What you will do –
Copy nothing but the lines below running from the line containing "Products (772, 153)" through the line containing "STERN PISSARRO GALLERY (116, 2373)", both end lines included.

(Dataset entries)
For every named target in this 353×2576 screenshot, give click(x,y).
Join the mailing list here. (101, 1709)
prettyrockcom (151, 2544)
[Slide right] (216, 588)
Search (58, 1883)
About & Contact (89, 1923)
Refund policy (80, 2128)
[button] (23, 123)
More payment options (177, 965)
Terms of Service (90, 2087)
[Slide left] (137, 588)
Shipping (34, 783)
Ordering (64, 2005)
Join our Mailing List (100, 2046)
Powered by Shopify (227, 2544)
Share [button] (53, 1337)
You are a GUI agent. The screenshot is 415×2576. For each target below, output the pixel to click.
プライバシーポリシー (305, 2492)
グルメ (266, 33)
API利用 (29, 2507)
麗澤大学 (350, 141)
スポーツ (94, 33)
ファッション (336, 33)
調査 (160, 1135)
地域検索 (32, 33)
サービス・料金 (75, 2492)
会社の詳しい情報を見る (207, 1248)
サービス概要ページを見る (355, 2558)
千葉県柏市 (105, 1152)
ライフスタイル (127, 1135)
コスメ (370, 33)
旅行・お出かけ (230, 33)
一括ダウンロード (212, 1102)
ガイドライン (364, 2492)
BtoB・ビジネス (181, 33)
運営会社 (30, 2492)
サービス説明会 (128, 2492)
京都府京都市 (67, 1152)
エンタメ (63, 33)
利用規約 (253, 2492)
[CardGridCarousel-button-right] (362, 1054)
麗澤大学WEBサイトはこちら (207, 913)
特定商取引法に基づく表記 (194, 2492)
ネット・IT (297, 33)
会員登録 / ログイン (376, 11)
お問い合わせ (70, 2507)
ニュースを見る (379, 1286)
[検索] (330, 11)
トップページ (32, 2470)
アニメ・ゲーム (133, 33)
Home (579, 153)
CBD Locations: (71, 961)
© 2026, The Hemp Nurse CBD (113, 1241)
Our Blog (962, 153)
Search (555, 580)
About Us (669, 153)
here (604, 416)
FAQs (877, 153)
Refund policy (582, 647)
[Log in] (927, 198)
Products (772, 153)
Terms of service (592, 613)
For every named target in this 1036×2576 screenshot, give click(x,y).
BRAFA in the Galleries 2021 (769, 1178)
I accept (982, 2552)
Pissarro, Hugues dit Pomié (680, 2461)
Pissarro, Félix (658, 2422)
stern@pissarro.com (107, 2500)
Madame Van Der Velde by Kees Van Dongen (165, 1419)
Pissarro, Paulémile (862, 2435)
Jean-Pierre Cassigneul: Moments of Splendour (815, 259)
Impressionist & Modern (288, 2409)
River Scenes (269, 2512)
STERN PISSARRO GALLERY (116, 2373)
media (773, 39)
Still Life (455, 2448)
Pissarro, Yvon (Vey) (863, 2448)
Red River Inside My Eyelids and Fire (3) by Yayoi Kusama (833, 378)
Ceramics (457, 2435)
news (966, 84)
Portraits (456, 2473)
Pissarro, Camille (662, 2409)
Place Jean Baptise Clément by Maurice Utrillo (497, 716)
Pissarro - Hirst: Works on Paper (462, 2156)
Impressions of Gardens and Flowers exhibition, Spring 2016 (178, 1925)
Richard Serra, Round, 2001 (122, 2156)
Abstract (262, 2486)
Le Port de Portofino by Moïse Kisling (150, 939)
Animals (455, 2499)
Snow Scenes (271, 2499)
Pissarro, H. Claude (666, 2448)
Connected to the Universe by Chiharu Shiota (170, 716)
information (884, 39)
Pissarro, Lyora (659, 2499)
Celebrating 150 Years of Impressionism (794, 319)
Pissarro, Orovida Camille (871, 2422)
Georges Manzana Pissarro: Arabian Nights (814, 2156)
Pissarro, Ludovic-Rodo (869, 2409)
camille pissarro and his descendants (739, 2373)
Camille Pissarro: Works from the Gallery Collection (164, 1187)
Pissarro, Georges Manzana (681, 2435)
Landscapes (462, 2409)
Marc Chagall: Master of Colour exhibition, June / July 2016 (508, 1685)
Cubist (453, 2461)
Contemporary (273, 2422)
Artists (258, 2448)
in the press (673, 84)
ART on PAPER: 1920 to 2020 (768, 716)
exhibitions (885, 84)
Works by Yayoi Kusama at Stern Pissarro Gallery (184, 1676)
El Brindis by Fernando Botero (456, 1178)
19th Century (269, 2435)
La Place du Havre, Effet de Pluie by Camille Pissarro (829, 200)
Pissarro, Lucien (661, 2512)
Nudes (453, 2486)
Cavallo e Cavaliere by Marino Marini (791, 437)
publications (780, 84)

Written reply –
Products (772, 153)
Terms of service (592, 613)
For every named target in this 1036×2576 screenshot, give click(x,y).
BRAFA in the Galleries 2021 (769, 1178)
I accept (982, 2552)
Pissarro, Hugues dit Pomié (680, 2461)
Pissarro, Félix (658, 2422)
stern@pissarro.com (107, 2500)
Madame Van Der Velde by Kees Van Dongen (165, 1419)
Pissarro, Paulémile (862, 2435)
Jean-Pierre Cassigneul: Moments of Splendour (815, 259)
Impressionist & Modern (288, 2409)
River Scenes (269, 2512)
STERN PISSARRO GALLERY (116, 2373)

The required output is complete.